Filter the entries beneath this task, copying only the lines that hold the word "will".
%%
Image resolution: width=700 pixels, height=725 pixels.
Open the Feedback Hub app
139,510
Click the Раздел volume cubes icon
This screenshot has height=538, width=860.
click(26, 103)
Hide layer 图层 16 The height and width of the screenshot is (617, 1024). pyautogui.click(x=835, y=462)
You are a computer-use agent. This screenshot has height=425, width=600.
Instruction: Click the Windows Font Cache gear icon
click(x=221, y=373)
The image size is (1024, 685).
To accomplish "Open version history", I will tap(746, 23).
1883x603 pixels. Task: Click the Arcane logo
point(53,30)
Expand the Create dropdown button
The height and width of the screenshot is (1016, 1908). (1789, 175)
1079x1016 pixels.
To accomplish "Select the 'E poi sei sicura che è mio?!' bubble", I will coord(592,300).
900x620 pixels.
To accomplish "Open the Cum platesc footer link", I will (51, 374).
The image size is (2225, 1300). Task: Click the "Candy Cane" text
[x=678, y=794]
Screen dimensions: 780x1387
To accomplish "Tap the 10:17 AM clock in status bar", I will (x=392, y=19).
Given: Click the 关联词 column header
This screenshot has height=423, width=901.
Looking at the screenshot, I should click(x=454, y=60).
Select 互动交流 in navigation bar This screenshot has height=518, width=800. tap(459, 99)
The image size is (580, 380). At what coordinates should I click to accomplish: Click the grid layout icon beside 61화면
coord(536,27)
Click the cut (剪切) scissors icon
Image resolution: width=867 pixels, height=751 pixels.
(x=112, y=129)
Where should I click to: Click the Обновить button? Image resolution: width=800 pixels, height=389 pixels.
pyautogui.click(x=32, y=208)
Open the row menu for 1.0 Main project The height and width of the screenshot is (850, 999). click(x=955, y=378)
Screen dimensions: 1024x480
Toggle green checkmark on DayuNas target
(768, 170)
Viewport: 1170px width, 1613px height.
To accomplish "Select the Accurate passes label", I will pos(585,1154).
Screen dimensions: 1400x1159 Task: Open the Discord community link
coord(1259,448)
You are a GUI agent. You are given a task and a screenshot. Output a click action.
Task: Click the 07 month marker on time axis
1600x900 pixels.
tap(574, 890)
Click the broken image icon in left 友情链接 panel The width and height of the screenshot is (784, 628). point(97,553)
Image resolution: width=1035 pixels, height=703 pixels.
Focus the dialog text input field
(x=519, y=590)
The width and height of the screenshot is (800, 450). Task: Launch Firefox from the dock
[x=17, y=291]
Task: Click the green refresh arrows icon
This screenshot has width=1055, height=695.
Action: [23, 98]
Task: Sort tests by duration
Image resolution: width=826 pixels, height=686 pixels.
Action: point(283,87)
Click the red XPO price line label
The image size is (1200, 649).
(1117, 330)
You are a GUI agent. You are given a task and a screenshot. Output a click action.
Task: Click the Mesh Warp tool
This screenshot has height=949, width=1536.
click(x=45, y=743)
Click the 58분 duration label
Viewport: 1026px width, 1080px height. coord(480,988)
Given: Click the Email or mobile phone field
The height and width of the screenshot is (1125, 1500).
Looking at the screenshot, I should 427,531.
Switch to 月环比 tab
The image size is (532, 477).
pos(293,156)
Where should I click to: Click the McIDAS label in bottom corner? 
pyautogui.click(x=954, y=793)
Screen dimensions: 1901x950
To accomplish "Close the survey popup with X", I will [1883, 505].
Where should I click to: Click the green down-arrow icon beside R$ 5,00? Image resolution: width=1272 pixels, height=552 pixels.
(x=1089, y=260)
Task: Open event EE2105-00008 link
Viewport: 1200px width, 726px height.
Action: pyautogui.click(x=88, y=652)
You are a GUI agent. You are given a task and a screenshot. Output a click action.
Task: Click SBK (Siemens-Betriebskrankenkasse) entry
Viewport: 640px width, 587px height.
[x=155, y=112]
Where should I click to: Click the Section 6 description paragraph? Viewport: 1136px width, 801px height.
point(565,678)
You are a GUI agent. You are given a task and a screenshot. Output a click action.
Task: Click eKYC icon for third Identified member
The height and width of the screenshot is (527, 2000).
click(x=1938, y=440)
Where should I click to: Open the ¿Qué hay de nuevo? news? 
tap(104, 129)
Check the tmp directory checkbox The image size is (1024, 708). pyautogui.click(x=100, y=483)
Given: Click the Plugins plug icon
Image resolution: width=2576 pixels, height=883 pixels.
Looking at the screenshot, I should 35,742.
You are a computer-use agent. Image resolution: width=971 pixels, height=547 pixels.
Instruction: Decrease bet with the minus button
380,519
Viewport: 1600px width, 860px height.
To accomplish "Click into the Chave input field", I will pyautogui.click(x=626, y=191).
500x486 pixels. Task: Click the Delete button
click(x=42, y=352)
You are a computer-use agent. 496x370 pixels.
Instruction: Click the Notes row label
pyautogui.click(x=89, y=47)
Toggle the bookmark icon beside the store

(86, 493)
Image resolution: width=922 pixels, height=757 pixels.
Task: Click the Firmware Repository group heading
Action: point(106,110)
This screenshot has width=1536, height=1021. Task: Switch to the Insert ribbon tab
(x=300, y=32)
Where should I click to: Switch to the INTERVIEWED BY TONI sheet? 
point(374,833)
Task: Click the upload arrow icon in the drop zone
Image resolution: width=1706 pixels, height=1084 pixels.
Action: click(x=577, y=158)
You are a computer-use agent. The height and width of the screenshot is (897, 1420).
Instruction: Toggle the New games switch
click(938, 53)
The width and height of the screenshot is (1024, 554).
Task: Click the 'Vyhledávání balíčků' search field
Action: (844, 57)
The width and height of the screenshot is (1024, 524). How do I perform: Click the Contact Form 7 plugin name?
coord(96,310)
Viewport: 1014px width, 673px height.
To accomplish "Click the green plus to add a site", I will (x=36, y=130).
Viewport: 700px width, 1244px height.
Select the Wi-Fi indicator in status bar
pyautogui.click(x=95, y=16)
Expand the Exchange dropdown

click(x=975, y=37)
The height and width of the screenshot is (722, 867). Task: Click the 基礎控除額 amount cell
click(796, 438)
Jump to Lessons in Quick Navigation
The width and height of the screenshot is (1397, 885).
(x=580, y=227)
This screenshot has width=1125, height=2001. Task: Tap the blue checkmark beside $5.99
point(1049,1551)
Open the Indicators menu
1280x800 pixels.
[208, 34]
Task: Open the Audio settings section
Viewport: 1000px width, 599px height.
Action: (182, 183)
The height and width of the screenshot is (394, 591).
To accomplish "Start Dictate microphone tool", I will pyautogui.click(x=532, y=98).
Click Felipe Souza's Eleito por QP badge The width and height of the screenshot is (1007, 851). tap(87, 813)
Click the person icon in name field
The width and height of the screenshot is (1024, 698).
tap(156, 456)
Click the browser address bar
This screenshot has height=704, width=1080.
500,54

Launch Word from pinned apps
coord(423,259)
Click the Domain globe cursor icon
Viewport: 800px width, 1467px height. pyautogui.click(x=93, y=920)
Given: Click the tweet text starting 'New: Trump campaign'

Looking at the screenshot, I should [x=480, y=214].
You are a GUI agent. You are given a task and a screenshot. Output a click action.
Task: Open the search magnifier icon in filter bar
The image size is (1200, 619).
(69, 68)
%%
_Exercise output:_
To accomplish "Open version history", I will tap(746, 23).
To accomplish "Select the 'E poi sei sicura che è mio?!' bubble", I will coord(592,300).
To accomplish "Open the Cum platesc footer link", I will (51, 374).
To accomplish "Tap the 10:17 AM clock in status bar", I will (x=392, y=19).
To accomplish "Select the Accurate passes label", I will pos(585,1154).
To accomplish "Close the survey popup with X", I will [1883, 505].
To accomplish "Click into the Chave input field", I will pyautogui.click(x=626, y=191).
To accomplish "Click the green plus to add a site", I will (x=36, y=130).
To accomplish "Start Dictate microphone tool", I will pyautogui.click(x=532, y=98).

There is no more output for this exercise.